お昼は昼間喫茶・軽食を営業しているので、カレーかキノコピラフを別途注文できる。

 Wifiはこの1階の食堂スペースでのみ受信できるので、食事後ブログ更新など可能だ。このブログ自体そうして打ち込んで更新している。テレビも新聞もないが、PCがあれば俗世界との窓口は繋がっている。

 ネットで観てよさそうだから「行ってみる」など、他の豪華なリゾートと比較してはいけない。正直車で乗り付けられない不便さ、駐車場に車を置いて数か所壊れて危なっかしい木道を20分以上歩かないとたどり着けない。歩きに難のある方には決してお勧めできない場所だ。
 いつも泊めて頂くのは片屋根のベッドの部屋。撮影行で疲れ切ったままドーンとすぐ横に成れるのが良い。さらに寒い時期の山小屋は床が冷えるから、少しでも床高のベッドの方が暖かい。部屋の中からキジやノビタキの写真が撮れるのも他ではない貴重な事だ。

小雨でも部屋の中から300㎜ズームで!

トイレもウォシュレット付きの保温トイレではなく、一応座れる洋式だがポッチャントイレだ。これだけの山奥ではこれでも相当清潔感のあるトイレだ。残念だが写真は掲載しない。

 このヒュッテみさやまをベースに八島湿原をくまなく探索すれば、野鳥観察、植物観察、タモリじゃないが地形・地学観察に最高の理科系アミューズメントを楽しめる。晴天日に鷲ヶ峰へ30分登れば八ヶ岳~富士山はもとより北アルプス~木曽御岳、美ヶ原から岡谷の街、反対方向は浅間山まで一望できる。

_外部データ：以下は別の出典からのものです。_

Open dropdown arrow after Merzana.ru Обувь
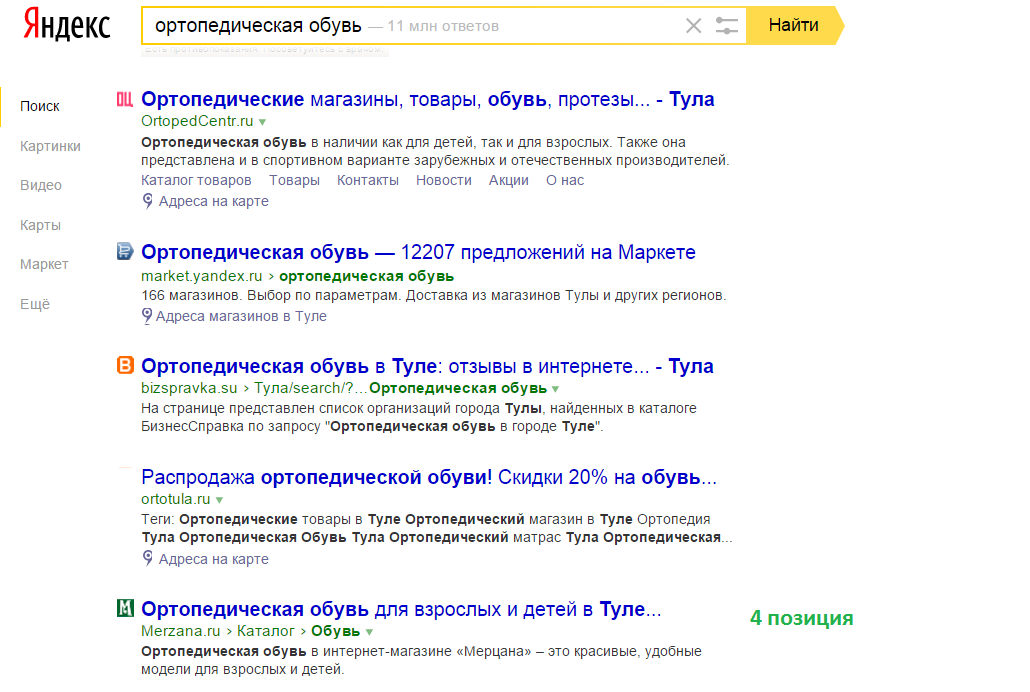This screenshot has width=1030, height=692. point(369,632)
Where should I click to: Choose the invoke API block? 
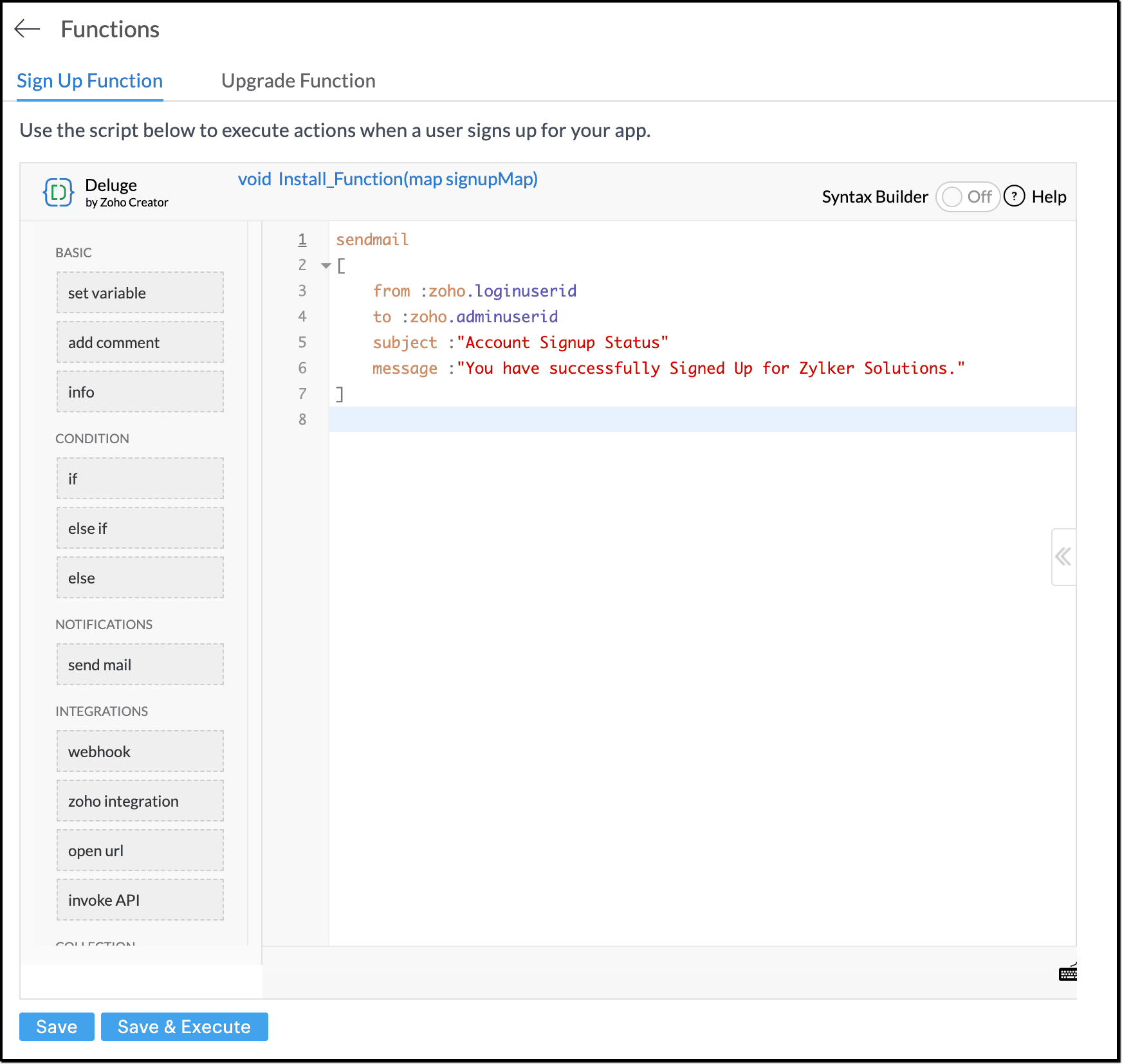140,900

八島湿原一周だけでも結構フォトジェニックな被写体に出会えよう。


 出来上がった「アミューズメント・メニュー」を選択して楽しむことにだけ慣れた人間や、「旅」が物見遊山だと思う方々には難しい隠れ家だ。
 多少ストイックな時間の過ごし方だはと思うが、自分で何かを見つけて能動的に楽しめるタイプの人間にとってはこれ以上の場所はないだろうと思う。

 とにかく大自然、フィールドが大好きな方にはお勧めのエリアだ。